AI data centers today consume as much electricity as entire countries. Researchers at the University of Cambridge have now developed a new chip material that they say could reduce AI hardware energy consumption by up to 70 percent. Their memristor, made from modified hafnium oxide, switches with currents roughly one million times lower than conventional components of this type. The findings were published in the journal Science Advances.
The fundamental problem with today's AI hardware
Conventional computer chips separate memory and processor. Every calculation requires data transfers between the two, which costs energy and takes time. The human brain works differently: neurons process and store information in the same place, with energy consumption orders of magnitude lower than today's chips.
Memristors aim to replicate this architecture. They can change their electrical resistance, enabling them to handle both memory and computational operations in a single component. The problem with existing memristors: they required comparatively high switching currents and exhibited unstable resistance states. The Cambridge team describes how they solved this with a new material.
A new material with p-n junctions
The breakthrough lies in the composition: the researchers added small amounts of strontium and titanium to the established semiconductor material hafnium oxide and used a two-step growth process. This created p-n junctions at the layer boundaries. Instead of relying on forming and breaking electrical filaments, the new component changes its resistance by adjusting the energy barrier at these junctions.
The result: switching currents roughly one million times lower than comparable oxide memristors. At the same time, hundreds of stable conductance levels can be set, which is fundamentally important for analog in-memory computing. The component proved stable over tens of thousands of switching cycles and demonstrated biologically inspired learning patterns, including spike-timing dependent plasticity, which strengthens and weakens connections depending on the timing of signals, as occurs in the human brain.
70 percent less power and a real hurdle
Concretely: an AI chip based on this architecture could consume up to 70 percent less electricity than current hardware. Given that AI data centers are projected to consume around 800 terawatt-hours annually by 2026, roughly 3 percent of global electricity according to the International Energy Agency, this would significantly ease pressure on power grids and carbon footprints.
There is, however, a central technical obstacle: the new material's manufacturing process requires temperatures of around 700 degrees Celsius. This is higher than what standardized semiconductor production typically tolerates. Current production lines at TSMC or Samsung are designed for lower process temperatures, because higher heat can damage other layers already deposited. Without a modified manufacturing process, the material cannot go into mass production in the near term. The researchers address this openly in the publication, noting that integration into existing production lines requires further development work.

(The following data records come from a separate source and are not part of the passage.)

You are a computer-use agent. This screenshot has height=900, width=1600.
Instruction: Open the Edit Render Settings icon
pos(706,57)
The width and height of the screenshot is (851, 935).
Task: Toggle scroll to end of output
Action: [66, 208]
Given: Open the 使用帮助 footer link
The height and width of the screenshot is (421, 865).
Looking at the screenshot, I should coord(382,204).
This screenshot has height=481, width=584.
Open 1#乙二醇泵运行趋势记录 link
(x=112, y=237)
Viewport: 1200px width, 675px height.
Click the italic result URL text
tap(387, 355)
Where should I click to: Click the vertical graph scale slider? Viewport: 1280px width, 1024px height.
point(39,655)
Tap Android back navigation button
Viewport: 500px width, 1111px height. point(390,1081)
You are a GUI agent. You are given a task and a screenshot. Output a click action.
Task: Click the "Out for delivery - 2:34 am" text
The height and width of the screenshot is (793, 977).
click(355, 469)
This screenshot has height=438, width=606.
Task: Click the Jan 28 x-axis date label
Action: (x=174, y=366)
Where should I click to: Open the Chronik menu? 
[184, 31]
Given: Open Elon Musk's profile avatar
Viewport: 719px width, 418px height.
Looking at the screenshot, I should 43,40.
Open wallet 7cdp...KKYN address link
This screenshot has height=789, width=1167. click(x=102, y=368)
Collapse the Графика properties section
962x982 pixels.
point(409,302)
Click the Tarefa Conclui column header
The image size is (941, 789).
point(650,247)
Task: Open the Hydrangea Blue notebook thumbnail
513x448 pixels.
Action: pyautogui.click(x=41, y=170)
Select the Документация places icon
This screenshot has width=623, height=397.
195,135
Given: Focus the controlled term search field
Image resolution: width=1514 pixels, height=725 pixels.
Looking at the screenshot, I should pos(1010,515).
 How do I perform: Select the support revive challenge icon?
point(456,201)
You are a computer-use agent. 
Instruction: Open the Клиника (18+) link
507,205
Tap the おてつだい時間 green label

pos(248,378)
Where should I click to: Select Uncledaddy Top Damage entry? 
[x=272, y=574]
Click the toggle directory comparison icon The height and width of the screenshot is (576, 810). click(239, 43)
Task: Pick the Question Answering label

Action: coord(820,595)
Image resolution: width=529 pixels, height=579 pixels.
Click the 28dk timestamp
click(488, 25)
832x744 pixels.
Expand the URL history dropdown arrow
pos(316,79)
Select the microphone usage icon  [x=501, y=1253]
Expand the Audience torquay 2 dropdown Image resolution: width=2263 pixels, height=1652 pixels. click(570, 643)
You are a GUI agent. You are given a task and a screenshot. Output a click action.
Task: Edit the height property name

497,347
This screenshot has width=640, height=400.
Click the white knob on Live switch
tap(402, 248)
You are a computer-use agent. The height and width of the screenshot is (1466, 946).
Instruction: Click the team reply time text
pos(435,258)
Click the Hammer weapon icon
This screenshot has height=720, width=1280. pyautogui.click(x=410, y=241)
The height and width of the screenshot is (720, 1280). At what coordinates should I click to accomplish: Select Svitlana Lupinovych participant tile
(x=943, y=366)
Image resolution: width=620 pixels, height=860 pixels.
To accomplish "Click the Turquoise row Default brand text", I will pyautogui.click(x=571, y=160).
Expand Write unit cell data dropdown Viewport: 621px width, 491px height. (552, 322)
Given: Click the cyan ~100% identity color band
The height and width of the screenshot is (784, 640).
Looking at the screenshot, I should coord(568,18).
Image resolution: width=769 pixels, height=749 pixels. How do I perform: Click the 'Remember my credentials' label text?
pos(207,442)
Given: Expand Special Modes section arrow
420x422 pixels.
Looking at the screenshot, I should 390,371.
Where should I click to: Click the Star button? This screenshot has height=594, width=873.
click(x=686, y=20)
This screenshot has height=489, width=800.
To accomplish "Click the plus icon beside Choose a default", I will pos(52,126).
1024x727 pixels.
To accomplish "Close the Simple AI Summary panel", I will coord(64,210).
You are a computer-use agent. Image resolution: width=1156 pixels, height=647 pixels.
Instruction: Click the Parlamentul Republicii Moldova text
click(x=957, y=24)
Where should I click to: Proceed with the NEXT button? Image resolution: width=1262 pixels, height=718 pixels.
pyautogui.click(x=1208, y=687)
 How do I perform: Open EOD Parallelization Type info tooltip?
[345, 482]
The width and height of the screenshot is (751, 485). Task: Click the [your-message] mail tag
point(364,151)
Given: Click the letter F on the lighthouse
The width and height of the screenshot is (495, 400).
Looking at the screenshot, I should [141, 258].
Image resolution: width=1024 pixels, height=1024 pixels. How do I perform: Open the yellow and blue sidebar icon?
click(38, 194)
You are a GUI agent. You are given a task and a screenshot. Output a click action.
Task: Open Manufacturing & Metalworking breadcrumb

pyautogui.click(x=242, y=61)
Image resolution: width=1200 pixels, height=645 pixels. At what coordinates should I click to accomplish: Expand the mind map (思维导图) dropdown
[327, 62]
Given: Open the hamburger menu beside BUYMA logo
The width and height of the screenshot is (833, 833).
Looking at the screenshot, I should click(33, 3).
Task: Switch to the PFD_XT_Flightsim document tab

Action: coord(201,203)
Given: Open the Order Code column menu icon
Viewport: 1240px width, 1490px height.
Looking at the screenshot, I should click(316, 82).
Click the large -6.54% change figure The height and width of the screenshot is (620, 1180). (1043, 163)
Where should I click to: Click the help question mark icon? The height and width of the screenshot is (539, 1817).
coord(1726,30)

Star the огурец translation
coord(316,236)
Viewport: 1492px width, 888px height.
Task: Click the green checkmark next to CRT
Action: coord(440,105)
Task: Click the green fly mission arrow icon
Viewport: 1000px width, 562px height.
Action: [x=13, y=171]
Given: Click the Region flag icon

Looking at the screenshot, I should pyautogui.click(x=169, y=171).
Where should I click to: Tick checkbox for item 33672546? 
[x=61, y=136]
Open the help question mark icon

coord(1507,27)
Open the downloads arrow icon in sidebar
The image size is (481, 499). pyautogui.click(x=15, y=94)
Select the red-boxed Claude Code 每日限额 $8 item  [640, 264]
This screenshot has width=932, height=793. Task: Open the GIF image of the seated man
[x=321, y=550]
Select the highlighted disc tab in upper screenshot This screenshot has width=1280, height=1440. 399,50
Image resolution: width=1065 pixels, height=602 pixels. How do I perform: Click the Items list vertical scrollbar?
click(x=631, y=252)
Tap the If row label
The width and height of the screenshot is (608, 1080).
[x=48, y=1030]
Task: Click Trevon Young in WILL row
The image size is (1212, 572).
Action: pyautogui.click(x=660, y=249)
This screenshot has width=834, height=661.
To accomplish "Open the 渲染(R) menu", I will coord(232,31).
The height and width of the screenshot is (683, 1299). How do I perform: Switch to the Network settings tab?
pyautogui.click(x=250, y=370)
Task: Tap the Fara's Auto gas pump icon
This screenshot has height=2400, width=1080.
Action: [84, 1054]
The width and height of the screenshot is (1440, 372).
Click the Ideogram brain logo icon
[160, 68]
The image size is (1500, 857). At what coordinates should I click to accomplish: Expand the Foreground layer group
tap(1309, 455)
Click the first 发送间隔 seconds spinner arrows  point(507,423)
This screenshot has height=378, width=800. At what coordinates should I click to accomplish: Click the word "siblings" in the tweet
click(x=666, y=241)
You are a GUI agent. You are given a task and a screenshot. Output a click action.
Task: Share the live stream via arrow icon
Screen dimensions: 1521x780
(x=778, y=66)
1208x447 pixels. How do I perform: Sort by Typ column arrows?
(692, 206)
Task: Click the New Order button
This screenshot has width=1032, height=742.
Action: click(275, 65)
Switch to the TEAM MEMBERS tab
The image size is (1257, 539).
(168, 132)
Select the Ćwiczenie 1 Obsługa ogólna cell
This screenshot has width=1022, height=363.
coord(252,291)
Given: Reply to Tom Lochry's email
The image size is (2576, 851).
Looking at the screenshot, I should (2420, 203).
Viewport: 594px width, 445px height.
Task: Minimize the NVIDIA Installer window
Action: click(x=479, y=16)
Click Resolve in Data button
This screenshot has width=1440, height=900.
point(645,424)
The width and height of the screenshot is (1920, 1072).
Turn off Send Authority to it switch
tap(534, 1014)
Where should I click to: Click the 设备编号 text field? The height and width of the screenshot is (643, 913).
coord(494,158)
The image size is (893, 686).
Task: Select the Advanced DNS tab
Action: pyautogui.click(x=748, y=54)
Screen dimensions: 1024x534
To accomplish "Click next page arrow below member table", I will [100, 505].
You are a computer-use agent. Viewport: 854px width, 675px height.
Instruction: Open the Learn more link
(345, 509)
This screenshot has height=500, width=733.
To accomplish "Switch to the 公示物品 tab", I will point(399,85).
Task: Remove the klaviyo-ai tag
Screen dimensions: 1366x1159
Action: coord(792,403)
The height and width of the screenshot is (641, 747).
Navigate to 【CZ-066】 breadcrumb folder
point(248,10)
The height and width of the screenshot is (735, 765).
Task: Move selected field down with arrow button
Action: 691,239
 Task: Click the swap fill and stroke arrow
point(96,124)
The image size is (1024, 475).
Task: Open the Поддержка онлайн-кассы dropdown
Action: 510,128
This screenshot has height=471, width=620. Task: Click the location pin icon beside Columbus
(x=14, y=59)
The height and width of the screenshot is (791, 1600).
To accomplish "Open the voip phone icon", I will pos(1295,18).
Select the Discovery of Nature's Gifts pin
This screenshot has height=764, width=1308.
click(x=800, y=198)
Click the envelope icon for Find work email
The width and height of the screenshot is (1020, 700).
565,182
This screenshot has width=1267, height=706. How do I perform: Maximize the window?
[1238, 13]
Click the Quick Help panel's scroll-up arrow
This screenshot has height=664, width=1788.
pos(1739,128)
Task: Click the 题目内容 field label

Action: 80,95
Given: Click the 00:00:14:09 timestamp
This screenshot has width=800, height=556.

A possible path, but not a quick one
Neuromorphic chips are not a new concept. IBM has had its "TrueNorth" and Intel its "Loihi" in research for years. The European Human Brain Project has invested billions in similar approaches. To date, neuromorphic chips have barely moved beyond research laboratories, because their performance for real AI tasks still falls short of GPU architectures.
The Cambridge material is nonetheless a concrete step forward: it demonstrates that the critical physical properties, low switching currents and stable conductance levels, can be combined in a manufacturing-relevant material. The Cambridge team says it is working on processes that would allow lower manufacturing temperatures. Before such a chip runs in an AI data center, however, years of further development likely remain.